(Beginning of Given passage)
Repeat the model configuration process to have a 1-10 model. You can use the same model with different parameters if your use case focuses on a specific model evaluation. See limits for your account limits.

Use the ellipsis to Edit, Duplicate, or Remove a model selection

Use the ellipsis to Edit, Duplicate, or Remove a model selection

Add attachment

Depending on the model capability, you can attach image, video, text and PDF files to your prompts. To add one or more attachment, click the paper clip icon at the prompt level and select from Add from a public link and Upload from computer. Once you have entered a valid URL to insert a supported type of attachment or upload a valid local file, click Save and repeat to add more attachments if necessary.

Step 3: Set up an ontology

Create an ontology for evaluating model response, like the following example:

Step 4: Complete model setup

You need to click the Complete setup button to lock in your selection of models and generate the labeling queue. Once clicked, you won't be able to alter or remove model selection.
(End of Given passage)
(Beginning of Provided records)
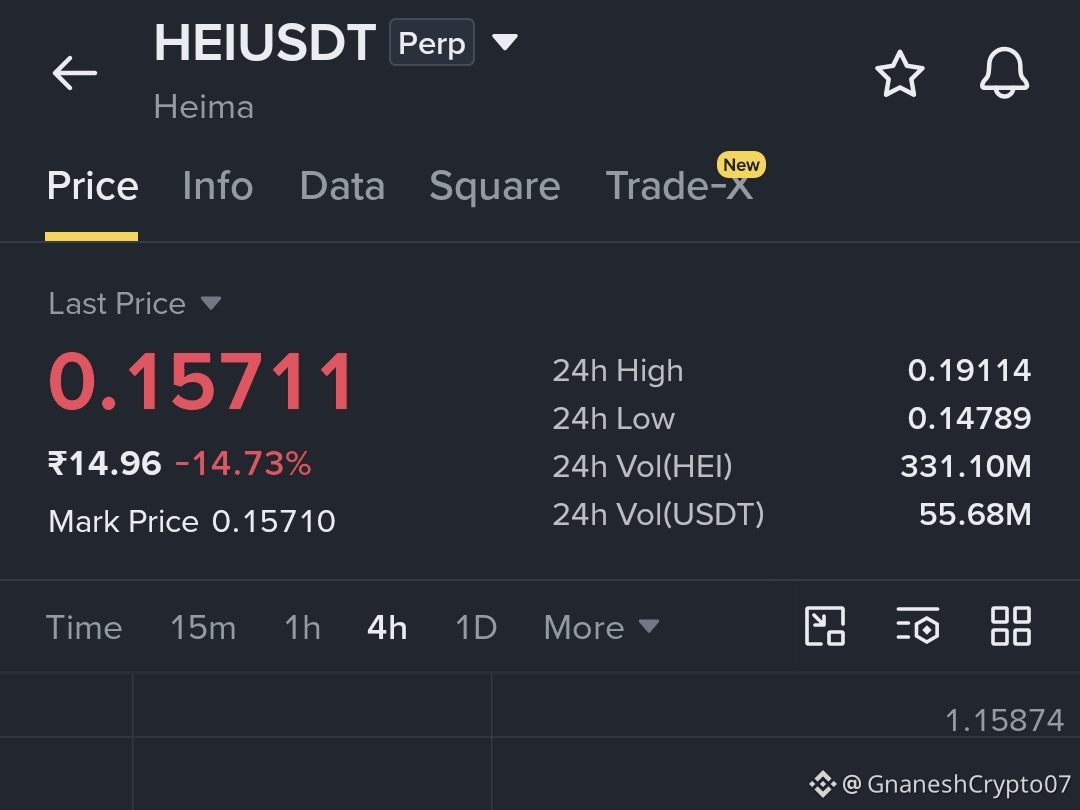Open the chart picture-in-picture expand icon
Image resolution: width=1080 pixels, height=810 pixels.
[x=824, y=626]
(End of Provided records)
(Beginning of Provided records)
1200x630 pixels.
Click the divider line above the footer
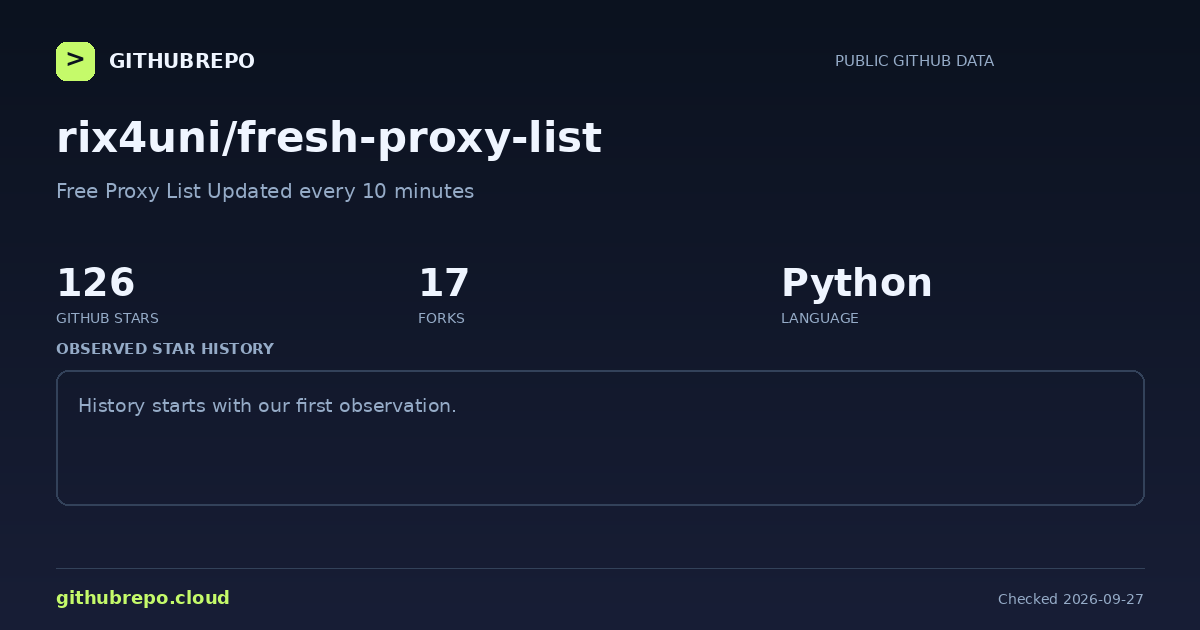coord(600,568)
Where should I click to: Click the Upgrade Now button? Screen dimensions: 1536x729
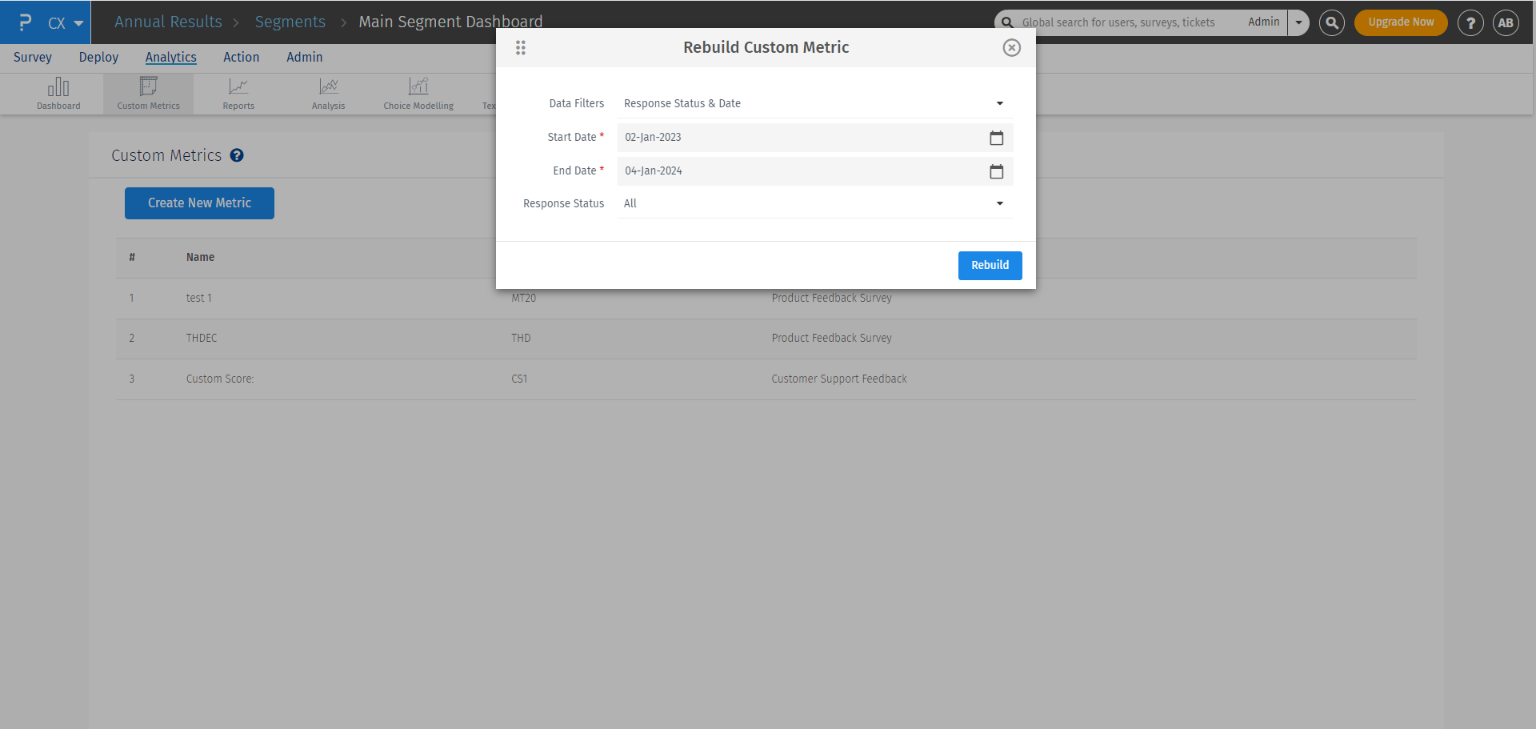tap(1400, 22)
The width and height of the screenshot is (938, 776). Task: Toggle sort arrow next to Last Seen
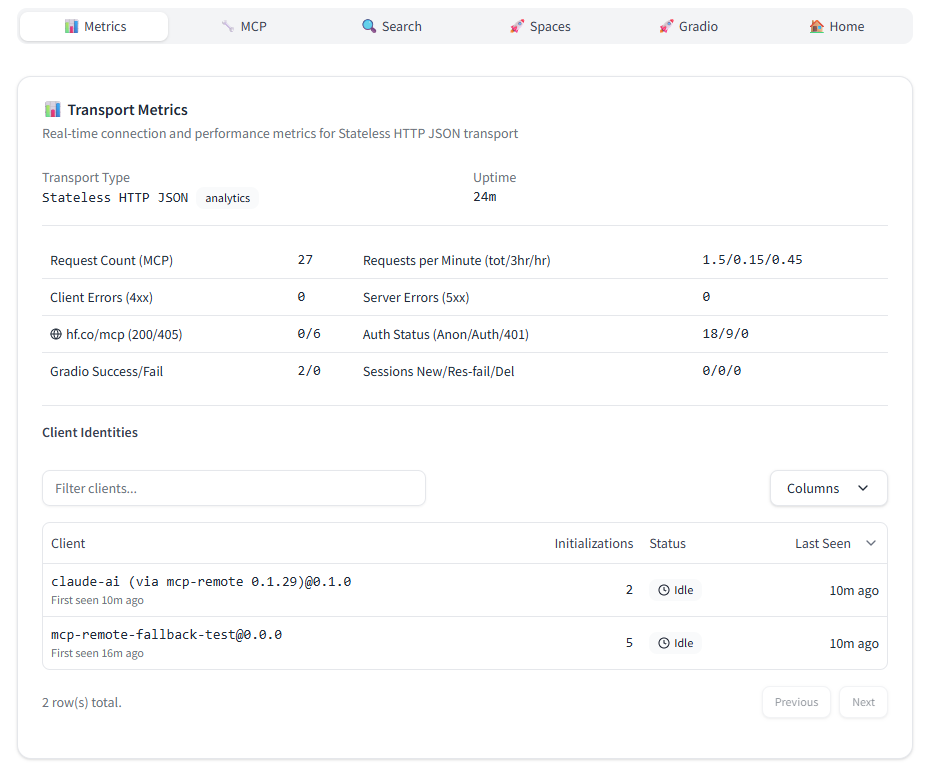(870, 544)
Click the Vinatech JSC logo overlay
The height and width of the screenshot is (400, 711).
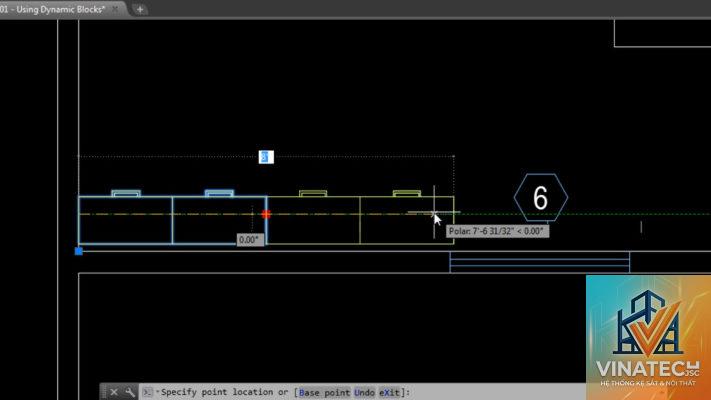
(End of Provided records)
(Beginning of Provided records)
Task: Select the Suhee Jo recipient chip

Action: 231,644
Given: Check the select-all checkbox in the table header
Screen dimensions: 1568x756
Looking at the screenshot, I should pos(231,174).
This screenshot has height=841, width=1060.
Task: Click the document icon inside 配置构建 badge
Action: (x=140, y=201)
(End of Provided records)
(Task) Return the model setup text word for word, from "Add attachment" to "attachments if necessary.". Use only the model setup text, not the records, to do what is asked.

(Solution)
Add attachment

Depending on the model capability, you can attach image, video, text and PDF files to your prompts. To add one or more attachment, click the paper clip icon at the prompt level and select from Add from a public link and Upload from computer. Once you have entered a valid URL to insert a supported type of attachment or upload a valid local file, click Save and repeat to add more attachments if necessary.